# Speaker rating and dating help needed etc.



## Electraglide (Jan 24, 2010)

Yesterday I bought a mid 50's Chisholm 960-MF radio/phonograph. I bought it for the parts, the Webster turntable looked like it would fit into my 1950 Electrohome radio/phonograph. The guy said that the lights came on and you could hear scratching when you stroked the stylus but that's about it so I asked him to plug it in. As I watched the tubes start to glow I noticed the power cord was breaking up as the wind moved it. So I told him to unplug it and offered him $15....he was asking $75. He took it. His wife flipped because he didn't ask enough and mine gave me "the look".
When we got home I unplugged the turntable from the chassis and plugged it in to an extension.....it works, need cleaning, but I can't swap it. Fair enough.
Then I noticed a couple of things. First, the speaker is a very early Electro Voice SP-12-B.
http://i1000.photobucket.com/albums/af129/Electraglide49/Photo_082612_002.jpg
No watt or ohm rating. Online info says they were 20 watt and either 8 or 16 ohm. Anyone have dealings with these speakers or could tell me how to accurately check with a multimeter. The speaker works but the cone needs a little repair.
Then I looked at the chassis. 
http://i1000.photobucket.com/albums/af129/Electraglide49/Photo_082612_003.jpg
Needs the power cord replaced. And it has two transformers, the small one is a Hammond 1616 and the larger one is a Hammond 276x60, so the possibility is there for rewiring with a grounded plug I think. There are no 50*** or 30*** tubes as I would expect on a radio chassis this age...the tubes are, 5Y3GT, 6SC7, 6SA7, 6V6, 6V6GT, 6SQ7, 6K7, 6KTGT and a 12AX7. With a power out and an RCA input. Possibilities for a low watt guitar amp with an AM radio are there. Maybe using the original speaker. Should be interesting.


----------



## Guitar101 (Jan 19, 2011)

Electraglide said:


> So I told him to unplug it and offered him $15....he was asking $75. He took it. His wife flipped because he didn't ask enough and mine gave me "the look".


Don't you just hate that? Another good reason to leave the wives at home when were out buying gear.

Speaker Codes, Amps, & More
This is the only thing I've got speaker code related. Maybe there's something you can use.


----------



## washburned (Oct 13, 2006)

For speaker impedance the resistance across the coil should read just under the rated impedance, for 8 ohm it should read 5 to 7, for 16 ohm 10 to 14 And you have a great start for an amp project. This might help: Converting Integrated/PA Tube Amps into Guitar Amps.


----------



## greco (Jul 15, 2007)

washburned said:


> For speaker impedance the resistance across the coil should read just under the rated impedance, for 8 ohm it should read 5 to 7, for 16 ohm 10 to 14


Just remember that you have to take the speaker wires off the speaker (unsolder or GENTLY pull off the spade terminals attaching the wires to the speaker) before taking the DC resistance measurements.

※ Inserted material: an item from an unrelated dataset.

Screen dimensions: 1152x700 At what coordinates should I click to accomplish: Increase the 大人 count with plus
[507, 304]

My apologies if you already know this.

Cheers

Dave


----------



## Electraglide (Jan 24, 2010)

Testing the speaker I get 10.8 ohms resistance across the terminals.....so, it's a 16 ohm speaker. I think after I change the power cord I'll plug it in and see what smokes. If nothing smokes I'll plug a guitar in on the phono circuit and see what happens. I normally keep things like this as original as possible. As far as "the look" goes, well after 7 years the wife is used to my purchases and I'm used to the look. I get it from her, the grand daughters and even her cat. The look was more for, "Where will that go?". That went away when I told her I was going to use it for parts and bought her lunch....I might have neglected to tell her I was probably going to put it back together.


----------



## loudtubeamps (Feb 2, 2012)

If the amp hasn't been fired up for an unknown period of time, the electrolytic caps will most likley be pooched,especially if they are the originals.To fire the amp up without doing any damge while still allowing you to test/hear the audio path.....build up a cheap and easy load tester.

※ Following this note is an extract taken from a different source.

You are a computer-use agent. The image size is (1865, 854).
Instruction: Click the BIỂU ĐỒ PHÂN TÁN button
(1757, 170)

It comes in handy when firing up questionable amps etc: If the amp (device) is in trouble it will draw excessive current which will be evident by the brightnees of the bulb.A dim bulb usually means the device is not going to blow fuses when plugged directly into the mains.
I use a 60 watt. Best to use a 3 condutor grounded circuit. The pic. above was the first one that came up in Google Images.
If the controls are original there may be a series of numbers with the date of manufacturer or date codes on the transformers or on the back side of the speaker cone(usually stamped ,white lettering) and /or a date code on the capacitor cans.
cheers, d


----------



## Electraglide (Jan 24, 2010)

http://i1000.photobucket.com/albums/af129/Electraglide49/Photo_082612_005.jpg
This is what the inside of the chassis looks like. Why it didn't smoke when it was plugged in is a wonder. And thanks for the basic load tester. I have one that used to be my dad's...in a box in the basement or the shop, somewhere. I'm just wondering if the amp circuit for the turntable would draw the same amount of power as the circuit for the radio. One way to find out I guess after I replace the power cord.


----------



## greco (Jul 15, 2007)

I'm impressed that this made sense to the builder !!

Cheers

Dave


----------



## loudtubeamps (Feb 2, 2012)

Know we know where the term "Rat's Nest" originated when talking about amp wiring.
I'm sure that pic. of your radio or this one will be beside the definition in the dictionary.












Wholy Shite!
Those original Aerovox caps will have a date code on them.
cheers, doug


----------



## washburned (Oct 13, 2006)

One lead at a time.


----------



## nonreverb (Sep 19, 2006)

This set up along with a variac is ESSENTIAL if you wish to work on any solid state amps. Failures are instant where transistors are concerned and the probability of multiple failures is real. This method allows for a period observation before things go *poof*. It's the only way to test to see if there are still problems after an initial repair.



loudtubeamps said:


> If the amp hasn't been fired up for an unknown period of time, the electrolytic caps will most likley be pooched,especially if they are the originals.To fire the amp up without doing any damge while still allowing you to test/hear the audio path.....build up a cheap and easy load tester.
> 
> 
> 
> ...


----------